Large Field Array: new installation site specific. It consists of about 150 sculptures executed in polystyrene, painted in detail and placed in 5 equal rows on the floor and up along the walls. With their dramatically different forms they describe and interconnect all sorts of things in all sorts of directions. In his works there's a mixture of lunatic laboratory humour and information at the hyper-level.
Large Field Array
In the works of the English artist Keith Tyson (b. 1969) there’s a mixture of lunatic laboratory humour and information at the hyper-level. Everything is connected with everything, says Keith Tyson - and it’s the links among these many materialized phenomena that are Tyson’s “model" and the point of the work. The work Large Field Array, 2006 is a brand new installation, created for the CONTEMPORARY exhibition at Louisiana. It consists of about 150 sculptures executed in polystyrene, painted in detail and placed in five equal rows on the floor and up along the walls. With their dramatically different forms they describe and interconnect all sorts of things in all sorts of directions: phenomena associated with mankind’s evolution and social life, mathematical truths, material substances, art-history dogmas, planetary structures etc.

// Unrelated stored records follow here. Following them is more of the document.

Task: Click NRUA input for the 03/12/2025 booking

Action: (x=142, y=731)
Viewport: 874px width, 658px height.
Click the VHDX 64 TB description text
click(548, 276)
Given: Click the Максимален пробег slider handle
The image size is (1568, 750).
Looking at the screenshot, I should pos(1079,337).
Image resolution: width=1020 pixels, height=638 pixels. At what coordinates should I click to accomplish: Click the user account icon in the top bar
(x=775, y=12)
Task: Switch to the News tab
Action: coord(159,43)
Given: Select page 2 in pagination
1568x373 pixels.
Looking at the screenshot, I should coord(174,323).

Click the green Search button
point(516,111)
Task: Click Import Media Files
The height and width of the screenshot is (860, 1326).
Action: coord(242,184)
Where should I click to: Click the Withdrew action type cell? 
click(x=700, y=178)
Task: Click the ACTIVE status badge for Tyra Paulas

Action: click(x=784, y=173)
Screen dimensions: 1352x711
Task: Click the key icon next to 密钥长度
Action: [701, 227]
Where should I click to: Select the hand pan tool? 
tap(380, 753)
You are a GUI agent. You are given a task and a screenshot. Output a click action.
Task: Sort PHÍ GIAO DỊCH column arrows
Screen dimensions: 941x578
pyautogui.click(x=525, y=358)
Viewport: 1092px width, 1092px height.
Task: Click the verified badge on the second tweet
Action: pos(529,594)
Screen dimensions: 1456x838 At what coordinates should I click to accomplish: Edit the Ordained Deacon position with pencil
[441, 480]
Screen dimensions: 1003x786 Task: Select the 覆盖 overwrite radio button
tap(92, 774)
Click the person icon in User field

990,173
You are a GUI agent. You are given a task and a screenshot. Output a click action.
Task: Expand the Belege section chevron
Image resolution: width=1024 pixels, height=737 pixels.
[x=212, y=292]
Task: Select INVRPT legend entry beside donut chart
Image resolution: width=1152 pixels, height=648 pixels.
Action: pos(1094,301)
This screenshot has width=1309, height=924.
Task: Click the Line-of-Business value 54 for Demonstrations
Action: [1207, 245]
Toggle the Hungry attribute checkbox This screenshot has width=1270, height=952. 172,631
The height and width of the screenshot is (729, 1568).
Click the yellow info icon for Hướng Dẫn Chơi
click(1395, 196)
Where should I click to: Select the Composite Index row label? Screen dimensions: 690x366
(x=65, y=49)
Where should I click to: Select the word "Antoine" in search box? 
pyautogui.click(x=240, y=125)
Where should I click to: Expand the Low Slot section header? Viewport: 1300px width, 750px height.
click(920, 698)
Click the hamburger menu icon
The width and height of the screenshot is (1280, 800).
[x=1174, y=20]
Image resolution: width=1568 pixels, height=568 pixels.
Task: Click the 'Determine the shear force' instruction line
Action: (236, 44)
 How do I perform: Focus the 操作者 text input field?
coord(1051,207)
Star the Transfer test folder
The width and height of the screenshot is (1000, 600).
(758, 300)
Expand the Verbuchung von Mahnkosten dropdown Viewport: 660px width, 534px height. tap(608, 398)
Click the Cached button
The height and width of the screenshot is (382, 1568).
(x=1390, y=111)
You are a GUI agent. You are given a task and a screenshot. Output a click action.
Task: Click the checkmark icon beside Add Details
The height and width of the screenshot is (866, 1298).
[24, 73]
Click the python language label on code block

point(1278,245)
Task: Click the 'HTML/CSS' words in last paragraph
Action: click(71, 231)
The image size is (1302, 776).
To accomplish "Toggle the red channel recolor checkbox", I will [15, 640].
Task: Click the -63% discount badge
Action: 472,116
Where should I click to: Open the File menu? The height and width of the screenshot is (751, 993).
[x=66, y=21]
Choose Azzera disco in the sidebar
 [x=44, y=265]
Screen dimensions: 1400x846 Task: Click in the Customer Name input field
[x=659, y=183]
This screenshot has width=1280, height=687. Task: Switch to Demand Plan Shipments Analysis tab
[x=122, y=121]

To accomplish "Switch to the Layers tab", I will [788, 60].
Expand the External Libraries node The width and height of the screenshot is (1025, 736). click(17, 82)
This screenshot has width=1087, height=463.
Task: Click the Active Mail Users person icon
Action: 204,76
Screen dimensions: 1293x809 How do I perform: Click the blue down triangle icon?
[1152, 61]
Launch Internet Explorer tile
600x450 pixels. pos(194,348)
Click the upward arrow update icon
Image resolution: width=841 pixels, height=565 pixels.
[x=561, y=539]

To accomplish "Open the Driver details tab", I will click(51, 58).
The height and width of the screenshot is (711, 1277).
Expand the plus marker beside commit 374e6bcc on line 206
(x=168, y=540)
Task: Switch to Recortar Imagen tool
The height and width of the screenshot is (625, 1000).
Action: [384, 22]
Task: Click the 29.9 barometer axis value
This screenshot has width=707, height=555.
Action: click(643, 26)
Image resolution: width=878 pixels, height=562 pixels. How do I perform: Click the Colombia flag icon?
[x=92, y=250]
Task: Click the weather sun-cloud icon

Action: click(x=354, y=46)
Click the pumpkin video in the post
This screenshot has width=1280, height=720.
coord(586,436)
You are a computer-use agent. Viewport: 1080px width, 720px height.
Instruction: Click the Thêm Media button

For Tyson, the systematic assemblage, which incidentally reflects the huge formations of radio telescopes in the Arizona Desert, forms one large field where the fundamental forces of reality, its infinite possibilities and cause-and-effect relationships can be experienced on the basis of a model. The sight of the field is overwhelming and the experience of standing in it no less so. And the intention isn’t that the experience should be limited to the enjoyment of the individual object. Tyson has made this impossible through the systematic design of the installation. In Tyson’s eyes we are part of a network of phenomena - and as viewers of the work we become a kind of lens that gathers meaning and establishes relationships.
After being shown at Louisiana Large Field Array goes on to the Du Pont museum of contemporary art in Tilburg, Holland.